Sir George Gabriel Stokes Gifford Lectures, reprinted by CUP as part of their Cambridge Library Collection form a fascinating insight into the intellectual condition of late Victorian or fin-de-siècle culture and provides essential insight into the intertwined relationship between theology and science. Stokes was a physicist and professor of mathematics, well known at the time for specialised work in optics and the motion of fluids. Stokes was also a well-known religious believer, heavily influenced by the philosophical theology of William Paley and set himself very much against the emerging Darwinian consensus, seeking to defend a design argument for the world.
As a result, the lectures collected in this edition showcase a dual focus, as Stokes seeks to find “hints as to Gods moral government of his creatures” (pg. 4) in an exploration of the natural sciences. The lectures range across cosmology, theories of light, the anatomy of the eye, metallurgy and chemistry and responses to evolution. In many cases the science contained serves more as a historical curiosity than anything else — hardly surprising, given the amount of time that has lapsed and the advances made since Stokes’s day. In the midst of what can be rather complex scientific exegesis, Stokes begins to articulate his own theological positions.
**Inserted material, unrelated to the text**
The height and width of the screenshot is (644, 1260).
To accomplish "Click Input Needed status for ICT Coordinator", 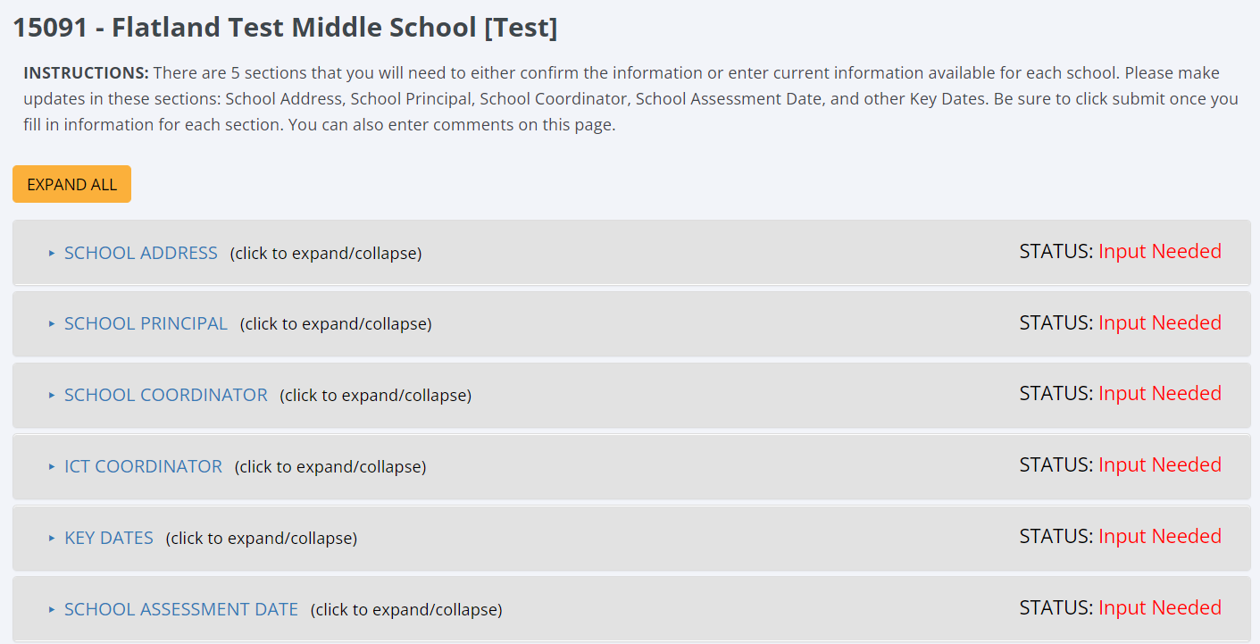I will (x=1159, y=465).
The lecture on the intricacies of the eye does not just articulate an understanding of both the impact of light and physiology, but shows the details and design behind existence. Drawing from the conclusions presented from his broad and rather impressive scientific engagement Stokes finds a strictly materialist understanding of the universe, of earth and man to be untenable. It’s in the lecture on the Origin of Man that Stokes makes his case against an evolutionary understanding of the world, arguing that the gulf between man and animals suggests man as a ‘special creation.’
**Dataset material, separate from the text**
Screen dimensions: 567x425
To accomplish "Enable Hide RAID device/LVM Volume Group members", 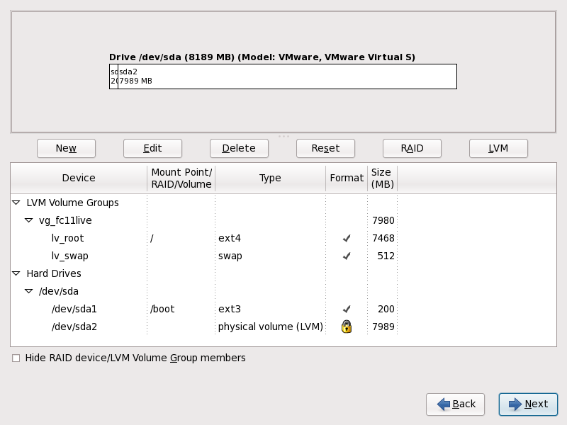I will tap(16, 358).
Given the breadth of scientific issues engaged with and the archaic nature of some of the arguments presented, the lectures serve perhaps best as a historical artefact rather than an introduction to debates around theology and science. The defence of Paley and the argument from design is well articulated but given advances in both theology and science perhaps no longer as compelling as it would have been at the time. The value of this volume resides in this truth as it shows with great clarity the intellectual dissonance at work in the Victorian intellectual mind, caught between the possibilities and new discoveries of science on the one hand, and the certainties of traditional theological belief on the other.